Her 30-year-old Mother Cindy Kotze gave birth to Mijke in May 2015 and soon after, she learned that her child had Treacher Collins syndrome, a condition that affects the development of bones and other tissues of the face.
Treacher Collins Syndrome
Treacher Collins Syndrome is a rare disease that affects 1 in every 50,000 people. It affects the development of the bones around the face. People with Treacher Collins syndrome often have eyes that slant downwards, scanty eyelashes, and an incision in the lower eyelids called an eyelid coloboma.
Some of the affected individuals have additional eye abnormalities that may lead to loss of sight. This condition also has other characteristics like absent, small, or unusually formed ears. Hearing loss may occur in about half of all affected individuals. Hearing loss is caused by deformity in the three small bones in the middle ear, which is supposed to transmit sound, or by underdevelopment of the ear canal due to Treacher Collins Syndrome.
However, people with Treacher Collins syndrome usually have normal intelligence unlike Down Syndrome. The signs and symptoms of this disorder vary greatly, and they range from almost unnoticeable to severe. Most affected people have underdeveloped facial bones, particularly the cheek bones, and a very small jaw and chin (micrognathia) which gives their faces a weird shape.

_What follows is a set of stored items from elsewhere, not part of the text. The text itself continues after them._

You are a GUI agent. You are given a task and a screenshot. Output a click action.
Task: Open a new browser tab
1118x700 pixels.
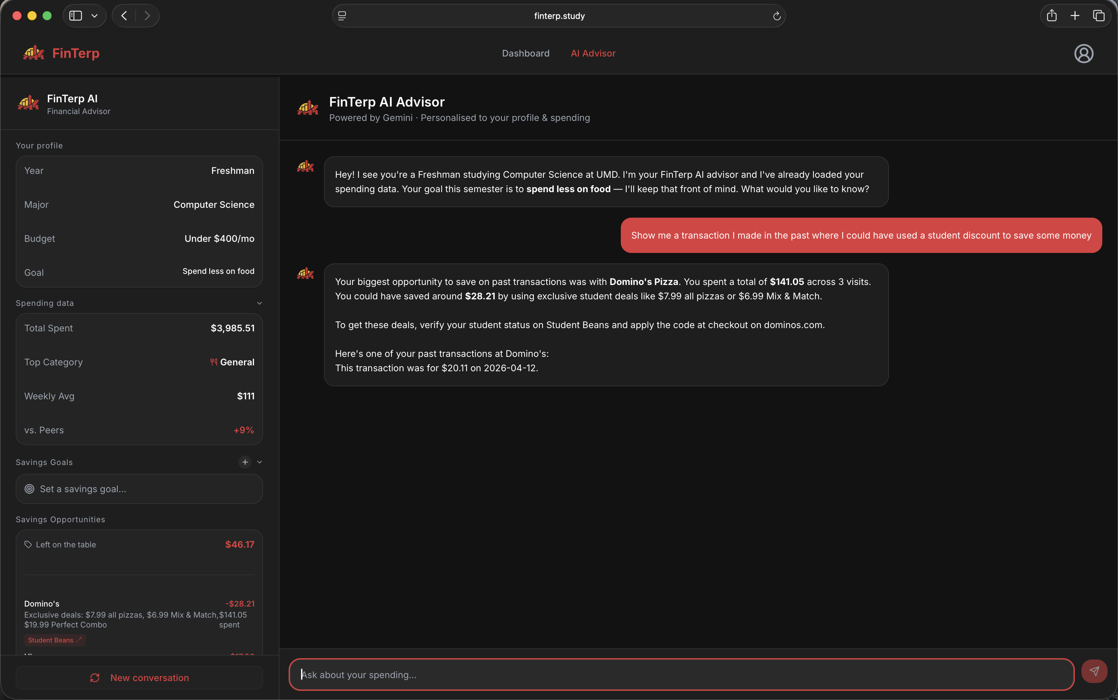(1075, 16)
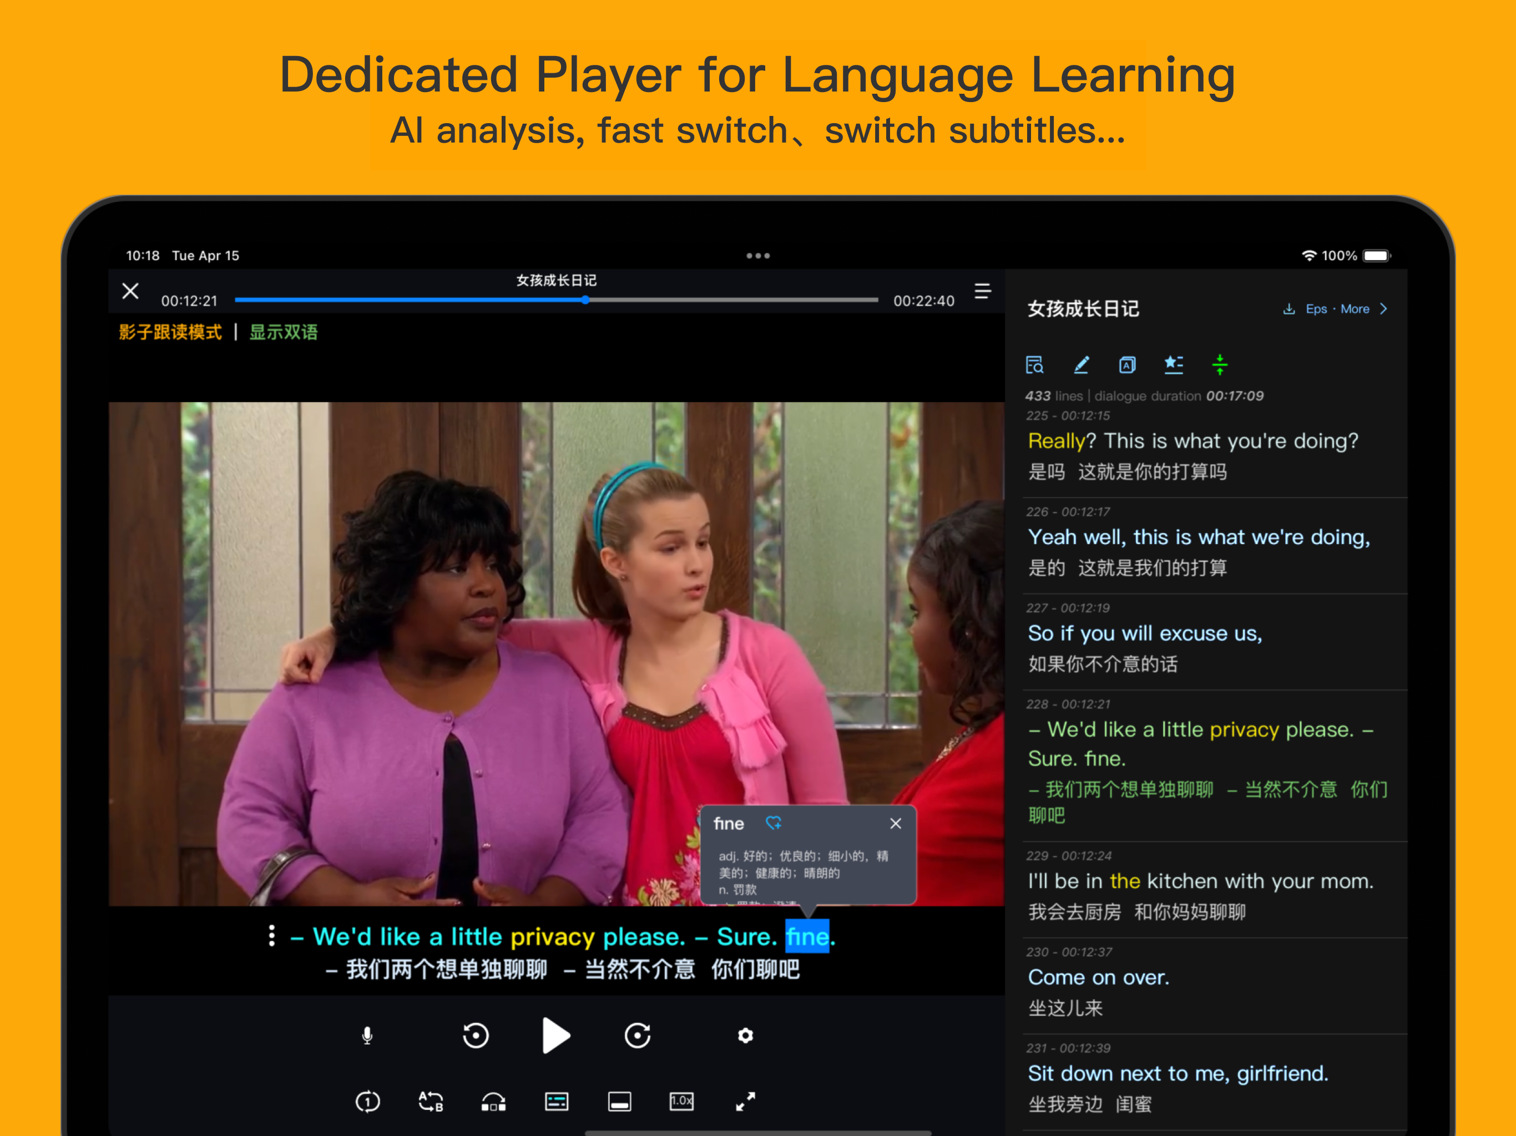Screen dimensions: 1516x1136
Task: Toggle single sentence loop
Action: tap(367, 1102)
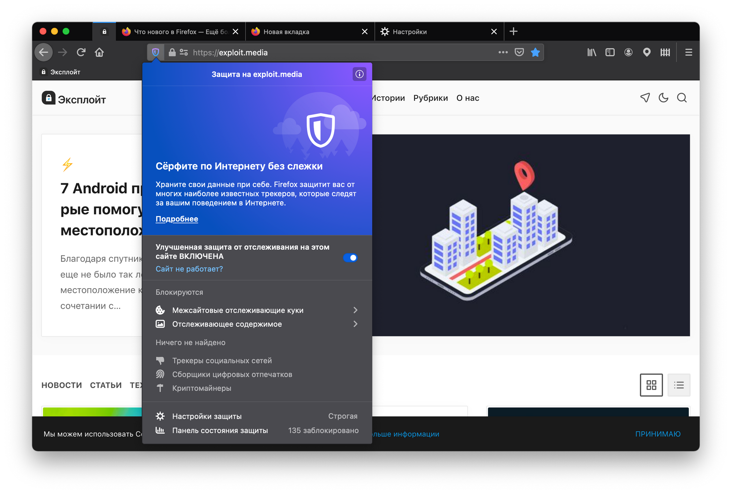Open Панель состояния защиты
The width and height of the screenshot is (732, 494).
click(220, 431)
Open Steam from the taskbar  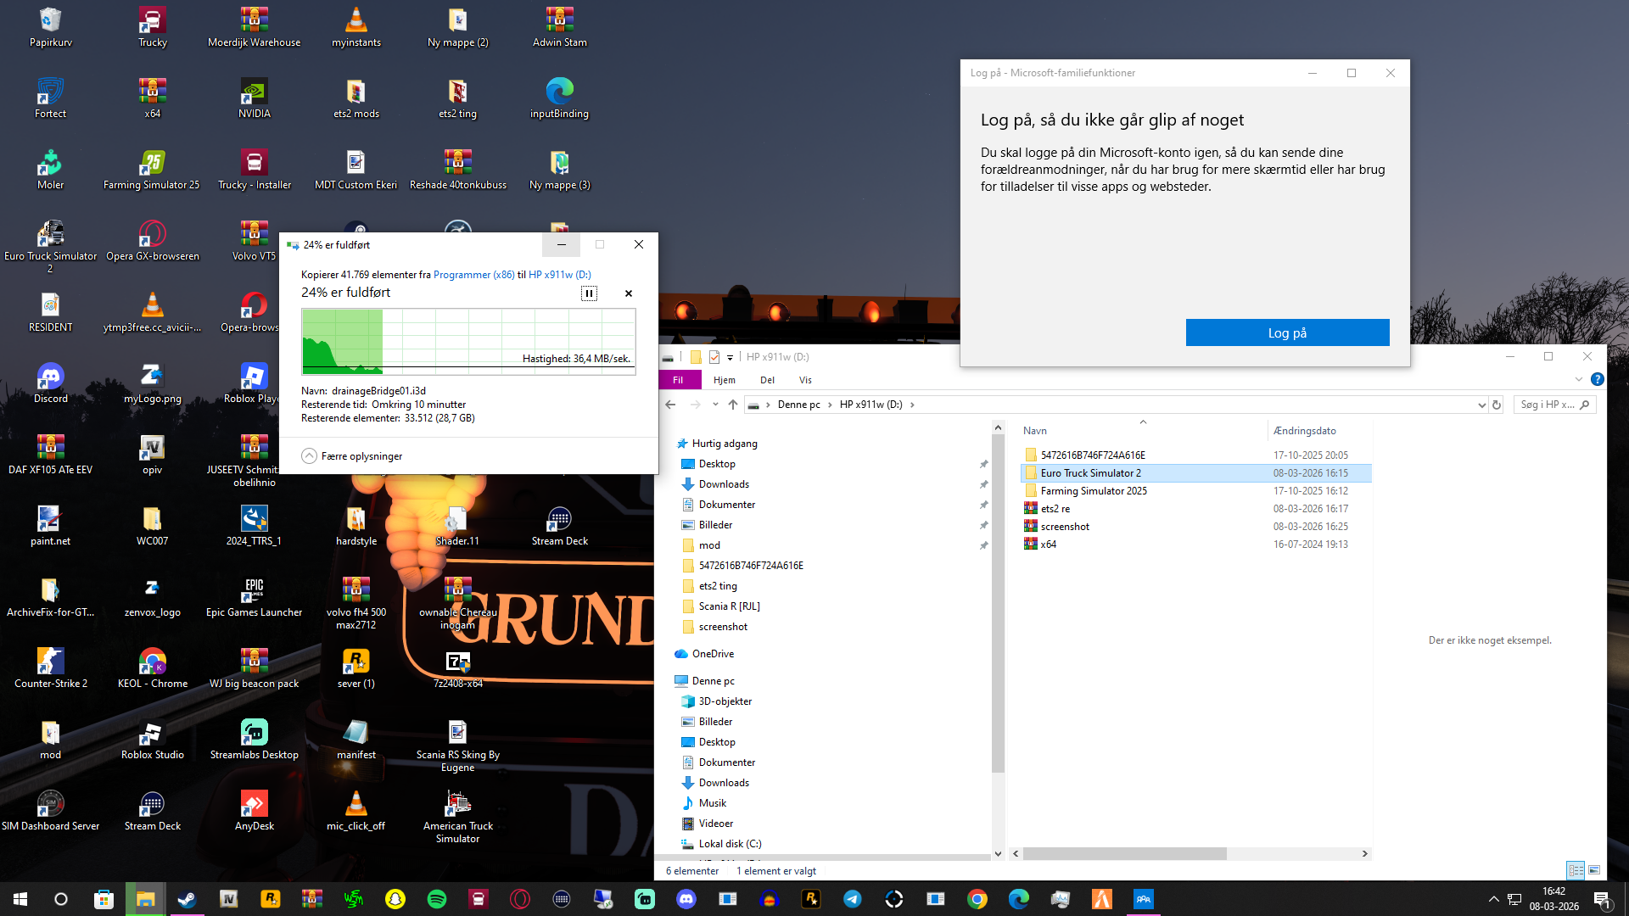click(187, 899)
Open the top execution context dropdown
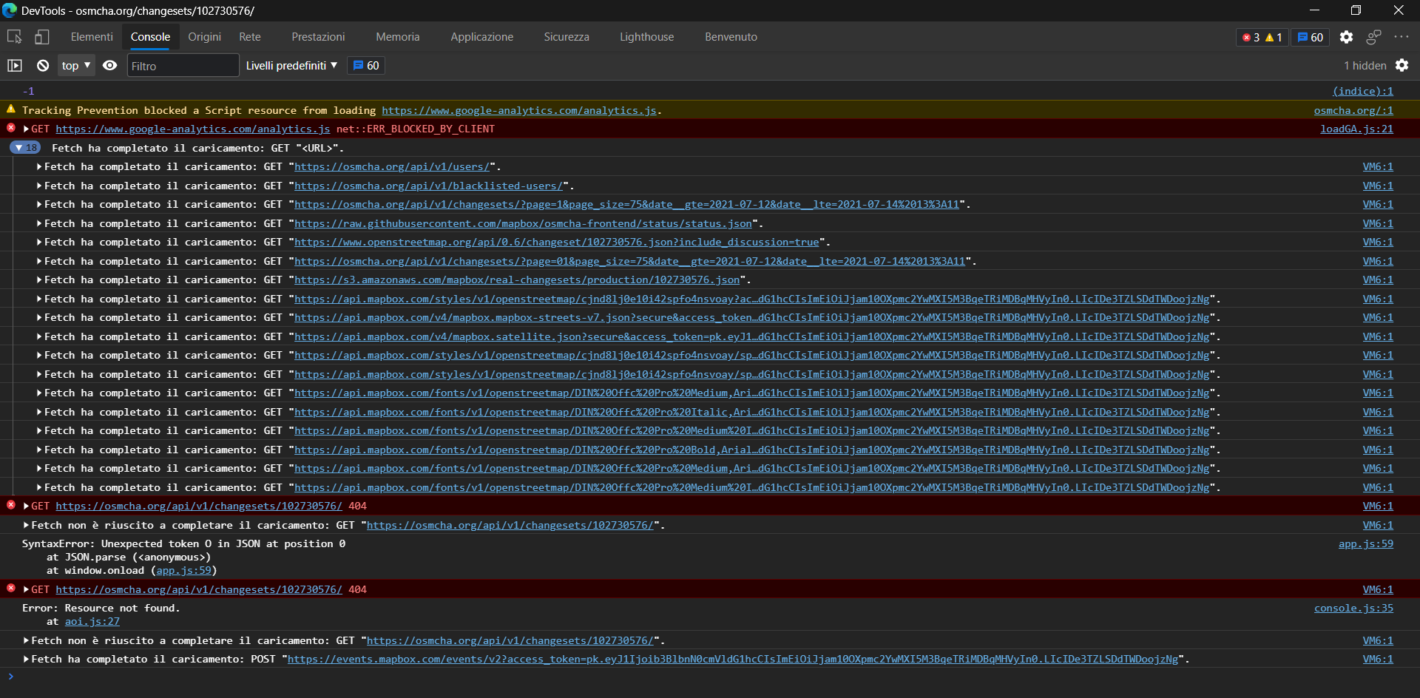Viewport: 1420px width, 698px height. tap(75, 65)
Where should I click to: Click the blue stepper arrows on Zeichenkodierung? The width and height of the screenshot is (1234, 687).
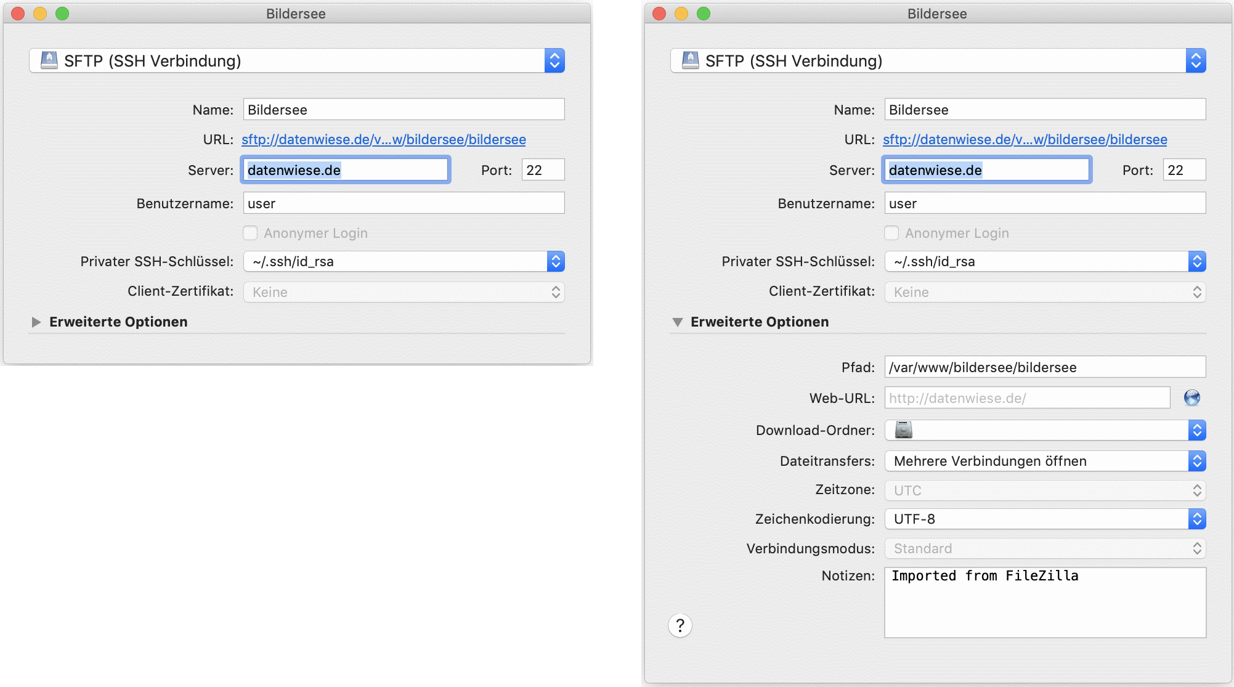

Some people with this condition are also born with an opening in the roof of the mouth called a cleft palate. In some extreme cases, underdevelopment of the facial bones may restrict the airway of an affected infant thereby causing potentially life-threatening respiratory problems. This was why the doctors were sceptical about Mijke’s survival.
Doctors warned Kotze that her baby Mijke might not survive her first 24 hours. However, she defied all odds and spent 111 days in the neonatal intensive care unit of the Life Rose Park Hospital in Bloemfontein.
“She is a miracle baby, she made it despite what the doctor said,” Kotze said.
“While I was lying on my bed in hospital, I kept thinking that the doctor might soon come and tell me that my baby had died, but she survived and we can only thank God,” she said.
“I waited more than a month before I was allowed to hold her in my arms. I was scared that if I held her, I would hurt her,” Kotze said.
Mijke can only be fed through a special machine for now. The feeding machine and tubes which cost R3 000 per month are being paid for by an anonymous sponsor. “Mijke refluxes during and after feeds. She also can’t suck or swallow food, and also doesn’t have the ability to take a bottle. Her ears are not fully functional. Her inner ear has formed, but she does not have ear canals”.
“It is impossible at this stage to know how much she hears. She wears a hearing aid and will need implantation done by the age of 4,” said Kotze, she added that Mijke’s hearing implantation operation would cost R220 000.
Soon after Mijke was released from hospital, Kotze had to quit her job to allow her look after the child full time. “It is very stressful because you need to stay awake at all times and I have to attend to her as quickly as possible.” Kotze said her other two children, aged 10 and 5, had been helpful with little Mijke.
Mijke is expected to undergo an operation next month to help the reflux and repair her cleft palate.